_HOW TO COMPLETE THIS TASK_
Each record that follows is to be reproduced verbatim.

_GIVEN DATA_

-=-=-

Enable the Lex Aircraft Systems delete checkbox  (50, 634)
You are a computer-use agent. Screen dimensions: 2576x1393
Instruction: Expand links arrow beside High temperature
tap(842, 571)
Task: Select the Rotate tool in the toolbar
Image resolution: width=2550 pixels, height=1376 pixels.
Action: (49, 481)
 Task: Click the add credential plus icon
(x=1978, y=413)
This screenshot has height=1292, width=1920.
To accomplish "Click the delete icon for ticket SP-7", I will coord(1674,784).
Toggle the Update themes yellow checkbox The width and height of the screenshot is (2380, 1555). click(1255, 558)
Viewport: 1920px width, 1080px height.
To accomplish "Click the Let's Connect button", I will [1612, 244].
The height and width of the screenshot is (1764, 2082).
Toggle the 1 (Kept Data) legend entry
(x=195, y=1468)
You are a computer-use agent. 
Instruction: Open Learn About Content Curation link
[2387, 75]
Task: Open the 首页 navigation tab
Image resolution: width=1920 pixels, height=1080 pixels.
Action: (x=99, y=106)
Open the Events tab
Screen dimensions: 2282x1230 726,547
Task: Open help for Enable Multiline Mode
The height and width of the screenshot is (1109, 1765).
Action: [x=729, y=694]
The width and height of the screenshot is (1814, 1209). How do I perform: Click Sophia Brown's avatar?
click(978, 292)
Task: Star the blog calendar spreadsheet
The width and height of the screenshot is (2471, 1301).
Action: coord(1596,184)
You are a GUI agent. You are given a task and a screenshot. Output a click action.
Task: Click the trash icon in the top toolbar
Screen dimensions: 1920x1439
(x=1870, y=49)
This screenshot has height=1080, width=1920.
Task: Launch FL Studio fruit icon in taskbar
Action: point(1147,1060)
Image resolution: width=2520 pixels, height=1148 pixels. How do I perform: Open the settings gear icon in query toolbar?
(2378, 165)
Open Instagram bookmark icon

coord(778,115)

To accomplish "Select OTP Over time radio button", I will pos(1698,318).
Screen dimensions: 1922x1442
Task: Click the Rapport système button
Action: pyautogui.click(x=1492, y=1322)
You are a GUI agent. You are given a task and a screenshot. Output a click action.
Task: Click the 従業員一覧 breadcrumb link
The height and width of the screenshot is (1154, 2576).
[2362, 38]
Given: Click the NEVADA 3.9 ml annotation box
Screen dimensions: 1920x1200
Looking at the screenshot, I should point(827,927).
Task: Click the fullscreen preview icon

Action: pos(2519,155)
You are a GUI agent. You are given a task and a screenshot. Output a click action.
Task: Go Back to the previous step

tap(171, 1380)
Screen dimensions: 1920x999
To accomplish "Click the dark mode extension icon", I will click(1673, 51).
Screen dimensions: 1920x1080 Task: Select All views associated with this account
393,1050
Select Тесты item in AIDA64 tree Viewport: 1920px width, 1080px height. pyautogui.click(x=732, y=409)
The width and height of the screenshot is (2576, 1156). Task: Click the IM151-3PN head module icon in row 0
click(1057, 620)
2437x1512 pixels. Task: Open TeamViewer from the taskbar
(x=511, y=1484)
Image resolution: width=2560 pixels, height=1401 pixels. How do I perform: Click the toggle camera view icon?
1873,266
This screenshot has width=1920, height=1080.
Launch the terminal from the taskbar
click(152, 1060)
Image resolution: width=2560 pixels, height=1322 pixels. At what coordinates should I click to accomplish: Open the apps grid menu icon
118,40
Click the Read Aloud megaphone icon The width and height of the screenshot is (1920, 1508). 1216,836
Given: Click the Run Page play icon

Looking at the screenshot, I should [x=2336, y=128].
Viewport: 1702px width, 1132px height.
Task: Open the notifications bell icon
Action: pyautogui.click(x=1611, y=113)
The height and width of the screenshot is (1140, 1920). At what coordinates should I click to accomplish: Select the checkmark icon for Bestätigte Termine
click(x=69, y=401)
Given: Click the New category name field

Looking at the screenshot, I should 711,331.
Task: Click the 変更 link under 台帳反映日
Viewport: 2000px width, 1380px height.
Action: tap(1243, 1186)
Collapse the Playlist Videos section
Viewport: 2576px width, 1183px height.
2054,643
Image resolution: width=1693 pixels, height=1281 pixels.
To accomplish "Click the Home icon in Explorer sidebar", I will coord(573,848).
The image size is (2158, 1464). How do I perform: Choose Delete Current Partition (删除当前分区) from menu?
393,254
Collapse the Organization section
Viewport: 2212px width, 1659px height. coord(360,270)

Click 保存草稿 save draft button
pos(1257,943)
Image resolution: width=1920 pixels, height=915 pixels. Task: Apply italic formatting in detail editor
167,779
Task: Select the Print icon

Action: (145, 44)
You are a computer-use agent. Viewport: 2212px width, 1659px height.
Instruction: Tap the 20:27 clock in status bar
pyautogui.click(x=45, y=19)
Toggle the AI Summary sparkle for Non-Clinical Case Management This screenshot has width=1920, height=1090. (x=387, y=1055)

-=-=-

_TASK RESULT_
Enable the Lex Aircraft Systems delete checkbox  (50, 634)
You are a computer-use agent. Screen dimensions: 2576x1393
Instruction: Expand links arrow beside High temperature
tap(842, 571)
Task: Select the Rotate tool in the toolbar
Image resolution: width=2550 pixels, height=1376 pixels.
Action: (49, 481)
 Task: Click the add credential plus icon
(x=1978, y=413)
This screenshot has height=1292, width=1920.
To accomplish "Click the delete icon for ticket SP-7", I will coord(1674,784).
Toggle the Update themes yellow checkbox The width and height of the screenshot is (2380, 1555). click(1255, 558)
Viewport: 1920px width, 1080px height.
To accomplish "Click the Let's Connect button", I will [1612, 244].
The height and width of the screenshot is (1764, 2082).
Toggle the 1 (Kept Data) legend entry
(x=195, y=1468)
You are a computer-use agent. 
Instruction: Open Learn About Content Curation link
[2387, 75]
Task: Open the 首页 navigation tab
Image resolution: width=1920 pixels, height=1080 pixels.
Action: (x=99, y=106)
Open the Events tab
Screen dimensions: 2282x1230 726,547
Task: Open help for Enable Multiline Mode
The height and width of the screenshot is (1109, 1765).
Action: [x=729, y=694]
The width and height of the screenshot is (1814, 1209). How do I perform: Click Sophia Brown's avatar?
click(978, 292)
Task: Star the blog calendar spreadsheet
The width and height of the screenshot is (2471, 1301).
Action: coord(1596,184)
You are a GUI agent. You are given a task and a screenshot. Output a click action.
Task: Click the trash icon in the top toolbar
Screen dimensions: 1920x1439
(x=1870, y=49)
This screenshot has height=1080, width=1920.
Task: Launch FL Studio fruit icon in taskbar
Action: point(1147,1060)
Image resolution: width=2520 pixels, height=1148 pixels. How do I perform: Open the settings gear icon in query toolbar?
(2378, 165)
Open Instagram bookmark icon

coord(778,115)

To accomplish "Select OTP Over time radio button", I will pos(1698,318).
Screen dimensions: 1922x1442
Task: Click the Rapport système button
Action: pyautogui.click(x=1492, y=1322)
You are a GUI agent. You are given a task and a screenshot. Output a click action.
Task: Click the 従業員一覧 breadcrumb link
The height and width of the screenshot is (1154, 2576).
[2362, 38]
Given: Click the NEVADA 3.9 ml annotation box
Screen dimensions: 1920x1200
Looking at the screenshot, I should point(827,927).
Task: Click the fullscreen preview icon

Action: pos(2519,155)
You are a GUI agent. You are given a task and a screenshot. Output a click action.
Task: Go Back to the previous step

tap(171, 1380)
Screen dimensions: 1920x999
To accomplish "Click the dark mode extension icon", I will click(1673, 51).
Screen dimensions: 1920x1080 Task: Select All views associated with this account
393,1050
Select Тесты item in AIDA64 tree Viewport: 1920px width, 1080px height. pyautogui.click(x=732, y=409)
The width and height of the screenshot is (2576, 1156). Task: Click the IM151-3PN head module icon in row 0
click(1057, 620)
2437x1512 pixels. Task: Open TeamViewer from the taskbar
(x=511, y=1484)
Image resolution: width=2560 pixels, height=1401 pixels. How do I perform: Click the toggle camera view icon?
1873,266
This screenshot has width=1920, height=1080.
Launch the terminal from the taskbar
click(152, 1060)
Image resolution: width=2560 pixels, height=1322 pixels. At what coordinates should I click to accomplish: Open the apps grid menu icon
118,40
Click the Read Aloud megaphone icon The width and height of the screenshot is (1920, 1508). 1216,836
Given: Click the Run Page play icon

Looking at the screenshot, I should [x=2336, y=128].
Viewport: 1702px width, 1132px height.
Task: Open the notifications bell icon
Action: pyautogui.click(x=1611, y=113)
The height and width of the screenshot is (1140, 1920). At what coordinates should I click to accomplish: Select the checkmark icon for Bestätigte Termine
click(x=69, y=401)
Given: Click the New category name field

Looking at the screenshot, I should 711,331.
Task: Click the 変更 link under 台帳反映日
Viewport: 2000px width, 1380px height.
Action: tap(1243, 1186)
Collapse the Playlist Videos section
Viewport: 2576px width, 1183px height.
2054,643
Image resolution: width=1693 pixels, height=1281 pixels.
To accomplish "Click the Home icon in Explorer sidebar", I will coord(573,848).
The image size is (2158, 1464). How do I perform: Choose Delete Current Partition (删除当前分区) from menu?
393,254
Collapse the Organization section
Viewport: 2212px width, 1659px height. coord(360,270)

Click 保存草稿 save draft button
pos(1257,943)
Image resolution: width=1920 pixels, height=915 pixels. Task: Apply italic formatting in detail editor
167,779
Task: Select the Print icon

Action: (145, 44)
You are a computer-use agent. Viewport: 2212px width, 1659px height.
Instruction: Tap the 20:27 clock in status bar
pyautogui.click(x=45, y=19)
Toggle the AI Summary sparkle for Non-Clinical Case Management This screenshot has width=1920, height=1090. (x=387, y=1055)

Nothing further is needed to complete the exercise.